After looking into the QTL pattern differences in the salmon, the authors found a specific gene within this area that was the most differentially expressed; a gene called nae1. They then used CRISPR-Cas9, a widely used method for gene editing, to block nae1 and see if it really caused a major difference in IPN resistance. Their results show that indeed, blocking nae1 significantly reduced the salmon's abilities to resist being infected by the virus! Exciting stuff!

Monday, January 3, 2022

Guppies and Y Chromosomes

Before this week I could tell you two things about guppies. They are small and they are popular for freshwater aquarium enthusiasts. It wasn't until I came across this paper published in the Journal of Genome Biology and Evolution about how guppies are being used to investigate sex chromosome differentiation that I realized just how cool they are. This was not a topic I was well versed in but I thought the paper was interesting so I went ahead and did some investigating for myself to learn more about this subject.

Poecilia reticulata AKA The Guppy

As many people are undoubtedly already familiar from their high school biology class, sex chromosomes, also referred to as allosomes, are what determine the sex of an organism.
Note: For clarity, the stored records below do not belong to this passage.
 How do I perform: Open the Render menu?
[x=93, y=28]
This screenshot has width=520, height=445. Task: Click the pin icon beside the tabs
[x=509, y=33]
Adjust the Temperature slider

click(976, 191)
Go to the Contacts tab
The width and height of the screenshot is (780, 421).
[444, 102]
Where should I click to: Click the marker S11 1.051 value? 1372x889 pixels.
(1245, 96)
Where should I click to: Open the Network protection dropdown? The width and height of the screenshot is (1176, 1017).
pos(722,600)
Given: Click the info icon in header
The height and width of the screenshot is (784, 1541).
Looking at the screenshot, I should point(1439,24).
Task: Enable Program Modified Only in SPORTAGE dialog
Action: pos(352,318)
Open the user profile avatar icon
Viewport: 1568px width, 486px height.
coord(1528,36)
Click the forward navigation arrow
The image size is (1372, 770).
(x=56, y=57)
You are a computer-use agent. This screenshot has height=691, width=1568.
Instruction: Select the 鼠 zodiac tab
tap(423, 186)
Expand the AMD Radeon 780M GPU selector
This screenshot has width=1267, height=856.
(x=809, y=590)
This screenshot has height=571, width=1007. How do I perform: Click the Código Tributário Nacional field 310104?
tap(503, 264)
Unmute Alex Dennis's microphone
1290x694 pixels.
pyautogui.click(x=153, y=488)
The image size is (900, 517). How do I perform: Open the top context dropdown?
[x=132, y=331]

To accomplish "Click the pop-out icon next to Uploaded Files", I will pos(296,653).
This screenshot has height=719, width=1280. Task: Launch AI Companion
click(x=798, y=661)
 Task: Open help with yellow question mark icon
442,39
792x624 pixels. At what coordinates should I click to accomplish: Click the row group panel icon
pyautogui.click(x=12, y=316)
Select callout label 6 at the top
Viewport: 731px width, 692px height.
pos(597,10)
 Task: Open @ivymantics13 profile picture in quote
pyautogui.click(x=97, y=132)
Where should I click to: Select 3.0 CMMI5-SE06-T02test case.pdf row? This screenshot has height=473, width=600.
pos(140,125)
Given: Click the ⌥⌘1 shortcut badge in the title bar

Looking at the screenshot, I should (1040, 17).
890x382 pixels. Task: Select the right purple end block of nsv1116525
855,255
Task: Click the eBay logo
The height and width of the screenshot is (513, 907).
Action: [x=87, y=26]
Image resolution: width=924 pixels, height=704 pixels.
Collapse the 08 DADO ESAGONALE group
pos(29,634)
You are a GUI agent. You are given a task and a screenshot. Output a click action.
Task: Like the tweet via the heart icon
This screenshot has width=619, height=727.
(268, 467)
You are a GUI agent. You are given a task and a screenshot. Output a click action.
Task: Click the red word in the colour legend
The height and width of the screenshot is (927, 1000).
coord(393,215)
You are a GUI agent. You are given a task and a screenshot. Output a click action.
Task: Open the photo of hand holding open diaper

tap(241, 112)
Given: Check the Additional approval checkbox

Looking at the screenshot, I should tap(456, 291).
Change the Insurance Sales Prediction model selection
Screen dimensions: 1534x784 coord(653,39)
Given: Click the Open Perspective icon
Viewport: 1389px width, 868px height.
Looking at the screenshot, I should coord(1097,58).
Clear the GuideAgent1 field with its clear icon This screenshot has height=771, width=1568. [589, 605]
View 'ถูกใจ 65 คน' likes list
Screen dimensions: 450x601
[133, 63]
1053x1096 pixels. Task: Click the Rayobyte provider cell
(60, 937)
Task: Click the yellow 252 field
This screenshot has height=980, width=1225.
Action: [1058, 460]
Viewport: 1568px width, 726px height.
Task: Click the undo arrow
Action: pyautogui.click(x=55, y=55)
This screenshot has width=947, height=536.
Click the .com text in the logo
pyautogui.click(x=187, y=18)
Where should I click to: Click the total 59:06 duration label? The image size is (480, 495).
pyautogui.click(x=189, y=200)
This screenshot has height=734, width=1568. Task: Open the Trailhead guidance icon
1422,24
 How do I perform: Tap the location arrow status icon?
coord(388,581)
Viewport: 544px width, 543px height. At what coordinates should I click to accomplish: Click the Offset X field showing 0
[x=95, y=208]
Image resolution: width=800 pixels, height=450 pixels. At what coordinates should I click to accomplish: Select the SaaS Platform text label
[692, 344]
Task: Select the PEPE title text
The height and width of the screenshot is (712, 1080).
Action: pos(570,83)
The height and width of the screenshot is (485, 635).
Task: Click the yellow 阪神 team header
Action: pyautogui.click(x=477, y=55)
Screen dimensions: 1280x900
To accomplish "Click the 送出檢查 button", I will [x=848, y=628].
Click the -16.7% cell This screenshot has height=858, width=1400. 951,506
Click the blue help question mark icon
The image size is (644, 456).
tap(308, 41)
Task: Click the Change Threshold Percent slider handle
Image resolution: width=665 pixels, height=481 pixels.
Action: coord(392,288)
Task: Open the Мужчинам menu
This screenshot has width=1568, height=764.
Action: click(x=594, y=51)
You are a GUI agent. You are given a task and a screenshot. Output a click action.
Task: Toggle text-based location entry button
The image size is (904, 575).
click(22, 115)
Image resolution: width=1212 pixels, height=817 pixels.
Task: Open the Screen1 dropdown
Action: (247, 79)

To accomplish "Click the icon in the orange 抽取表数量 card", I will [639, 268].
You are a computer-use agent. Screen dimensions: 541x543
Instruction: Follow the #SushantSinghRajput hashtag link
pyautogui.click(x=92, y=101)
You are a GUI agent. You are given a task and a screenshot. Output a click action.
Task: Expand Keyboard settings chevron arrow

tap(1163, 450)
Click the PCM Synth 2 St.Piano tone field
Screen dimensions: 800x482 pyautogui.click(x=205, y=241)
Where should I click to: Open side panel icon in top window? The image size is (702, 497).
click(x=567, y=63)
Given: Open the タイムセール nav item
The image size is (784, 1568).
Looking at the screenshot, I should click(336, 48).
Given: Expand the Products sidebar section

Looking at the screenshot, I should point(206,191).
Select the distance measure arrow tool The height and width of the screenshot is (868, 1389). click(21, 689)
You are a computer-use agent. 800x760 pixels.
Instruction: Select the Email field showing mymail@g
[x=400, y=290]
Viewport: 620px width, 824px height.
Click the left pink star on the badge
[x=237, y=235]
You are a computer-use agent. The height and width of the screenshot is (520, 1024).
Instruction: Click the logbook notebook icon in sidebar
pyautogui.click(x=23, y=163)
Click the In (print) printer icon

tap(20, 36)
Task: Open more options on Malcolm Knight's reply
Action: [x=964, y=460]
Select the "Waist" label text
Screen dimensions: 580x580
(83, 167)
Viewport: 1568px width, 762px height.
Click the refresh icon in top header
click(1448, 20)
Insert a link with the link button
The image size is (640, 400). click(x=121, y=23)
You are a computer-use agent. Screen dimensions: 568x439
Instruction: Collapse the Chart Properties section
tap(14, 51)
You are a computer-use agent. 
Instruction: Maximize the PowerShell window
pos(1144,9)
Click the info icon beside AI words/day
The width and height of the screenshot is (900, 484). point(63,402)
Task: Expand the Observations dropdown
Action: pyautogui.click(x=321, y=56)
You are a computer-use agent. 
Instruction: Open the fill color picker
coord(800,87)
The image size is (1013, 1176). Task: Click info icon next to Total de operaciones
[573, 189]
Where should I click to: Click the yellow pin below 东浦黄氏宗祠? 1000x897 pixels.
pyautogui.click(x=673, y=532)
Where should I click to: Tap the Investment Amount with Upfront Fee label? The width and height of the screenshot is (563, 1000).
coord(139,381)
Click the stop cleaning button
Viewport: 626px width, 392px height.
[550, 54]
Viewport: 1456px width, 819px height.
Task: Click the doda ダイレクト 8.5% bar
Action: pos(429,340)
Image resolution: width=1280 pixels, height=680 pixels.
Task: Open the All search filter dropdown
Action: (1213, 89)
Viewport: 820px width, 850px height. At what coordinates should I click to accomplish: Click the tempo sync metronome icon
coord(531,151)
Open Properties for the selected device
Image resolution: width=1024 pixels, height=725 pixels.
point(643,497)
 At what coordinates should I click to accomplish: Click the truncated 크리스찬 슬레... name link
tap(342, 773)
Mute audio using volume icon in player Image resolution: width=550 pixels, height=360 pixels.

In humans typically XY develops male characteristics and XX develops female characteristics. This is an oversimplified version of the biology behind sex; in fact sex is not binary and biologists have for years viewed it more as a spectrum. Sex determination in humans (whether or not a chromosome becomes X or Y) is sort of understood by scientists through the discovery of the SRY gene. Some animals share similar methods of sex determination to us, whereas others have systems that are completely wild that researchers are still scratching their heads about it.

Side note: Unsurprisingly, the platypus, much like everything else about it, has one of

the strangest sex determination systems

So although we understand a little bit about how sex chromosomes work, scientists are still looking for answers on how this system evolved. Enter the guppy, whose allosomes are similar enough to human's that they make for a great organisms to look into this. The chromosome carrying the sex determining gene have evolved regions that are non-recombining, meaning that some portions of the DNA does not become rearranged unlike in regular chromosomes. This recombination suppression allows for the differences between X and Y chromosomes in their shape and size in addition to making the Y chromosome lose its gene functions, making it "genetically degenerate."

If that was a lot to read, I understand. I spent quite a bit making sure I was getting all the details correct.

To simplify:

No genetic recombination --> Y chromosome's genes are functionless

Yes genetic recombination --> Y chromosomes's genes have (at least some) function

The key difference that makes the guppy unique for looking into this topic is that their Y-chromosome is not fully degenerated like humans as a result of incomplete recombination suppression. Thus researchers, like in the paper I mentioned at the start, have used guppy species to analyze which situations accelerate or obstruct chromosome degeneration. Under normal circumstances the Y chromosome has a higher rate of mutation making it more likely to be sometimes evolutionarily disadvantageous. Therefore, having some recombination can lead to the Y chromosome to have the same rate of mutations as its X pairing making it a little more stable.

The researchers of the paper actually go into a lot more detail by comparing three different guppy species' sex chromosomes, which they used to build phylogenetic trees to get a better understanding of when exactly recombination suppression developed. Their main point, besides that having not fully degenerated Y chromosomes can be beneficial for the guppy, is that the process behind recombination suppression is older than evolutionary biologists had once thought. So when exactly did it start? Who knows? Maybe more research into organisms like the guppy can provide us the answers! Overall though, these are important topics. Looking into the evolutionary history of sex chromosomes using species like the guppy can help us better understand our own biology and the complexity behind the development of sexes throughout the animal kingdom.